Para tanto, o experimento a ser executado foi mostrado aos alunos surdos primeiro pelo avatar e depois por intérprete. Após cada uma destas apresentações, os jovens, que não tiveram acesso ao livro e suas ilustrações, foram levados a realizar a atividade proposta para que pudessem ser comparados os resultados. A ideia era avaliar se esse avatar tem potencial para ser utilizado com ferramenta auxiliar de apoio ao ensino e aprendizagem de alunos surdos. Para a professora Ivani, os resultados mostraram-se afirmativos, pois os alunos conseguiram executar a tarefa proposta e os resultados dos experimentos com a participação do avatar e do intérprete não possuem diferenças significativas. Por sua vez, para efeitos comparativos, aos alunos ouvintes foram apresentadas as mesmas instruções apenas em áudio. A conclusão da pesquisa é a de que o avatar tem potencial para a tradução e apresentação do texto para o surdo, permitindo que ele estude e reveja temas com autonomia e independência, quando e onde não houver intérprete para auxiliá-lo.
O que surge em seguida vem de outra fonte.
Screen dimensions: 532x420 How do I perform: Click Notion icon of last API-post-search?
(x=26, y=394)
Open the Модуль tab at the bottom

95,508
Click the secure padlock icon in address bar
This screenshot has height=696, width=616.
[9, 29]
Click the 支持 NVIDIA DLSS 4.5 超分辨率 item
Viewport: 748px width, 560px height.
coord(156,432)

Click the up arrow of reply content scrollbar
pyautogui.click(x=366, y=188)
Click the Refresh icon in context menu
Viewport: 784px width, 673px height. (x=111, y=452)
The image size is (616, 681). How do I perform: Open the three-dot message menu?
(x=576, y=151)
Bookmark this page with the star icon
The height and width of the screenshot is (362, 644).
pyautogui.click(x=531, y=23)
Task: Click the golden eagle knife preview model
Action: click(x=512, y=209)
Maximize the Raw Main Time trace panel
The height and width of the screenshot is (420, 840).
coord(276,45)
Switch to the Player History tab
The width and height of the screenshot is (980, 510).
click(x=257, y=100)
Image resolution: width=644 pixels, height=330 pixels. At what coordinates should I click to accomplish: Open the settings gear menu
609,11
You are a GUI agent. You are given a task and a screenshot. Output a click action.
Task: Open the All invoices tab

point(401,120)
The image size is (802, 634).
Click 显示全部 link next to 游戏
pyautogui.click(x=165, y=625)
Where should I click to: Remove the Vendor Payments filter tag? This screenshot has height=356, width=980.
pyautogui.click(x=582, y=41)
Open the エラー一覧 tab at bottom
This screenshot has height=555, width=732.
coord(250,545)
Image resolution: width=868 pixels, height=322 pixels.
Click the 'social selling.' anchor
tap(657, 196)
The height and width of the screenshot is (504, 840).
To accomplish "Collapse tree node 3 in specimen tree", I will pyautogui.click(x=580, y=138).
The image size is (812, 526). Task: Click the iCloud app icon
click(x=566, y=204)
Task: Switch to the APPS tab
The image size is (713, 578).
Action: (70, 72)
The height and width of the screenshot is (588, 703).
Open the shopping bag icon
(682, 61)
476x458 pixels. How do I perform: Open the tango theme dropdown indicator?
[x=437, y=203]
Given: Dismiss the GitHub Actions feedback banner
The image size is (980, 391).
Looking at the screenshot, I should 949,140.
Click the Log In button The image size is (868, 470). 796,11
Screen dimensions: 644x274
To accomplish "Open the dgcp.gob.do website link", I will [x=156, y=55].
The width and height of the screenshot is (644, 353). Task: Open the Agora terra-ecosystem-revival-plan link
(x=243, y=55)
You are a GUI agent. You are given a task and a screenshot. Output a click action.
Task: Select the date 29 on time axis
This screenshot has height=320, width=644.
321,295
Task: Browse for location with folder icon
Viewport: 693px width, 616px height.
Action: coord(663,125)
Débora conclui a dissertação afirmando que a pesquisa mostra a inteligibilidade do avatar testado, embora a ele ainda não tenham sido incorporadas expressões faciais e corporais próprias dessa língua. No futuro, o instrumento poderá vir a ajudar alunos surdos a traduzir trechos de textos em português para Libras, tornando-se um recurso útil para a autonomia desses estudantes, embora o caminho a ser percorrido ainda seja longo. Ela conclui esperançosa de que “esta pesquisa contribua para o desenvolvimento de avatares expressivos, com maior inteligibilidade, que possam ser utilizados na tradução automática de Libras, permitindo que esse grupo de alunos estude com maior independência”.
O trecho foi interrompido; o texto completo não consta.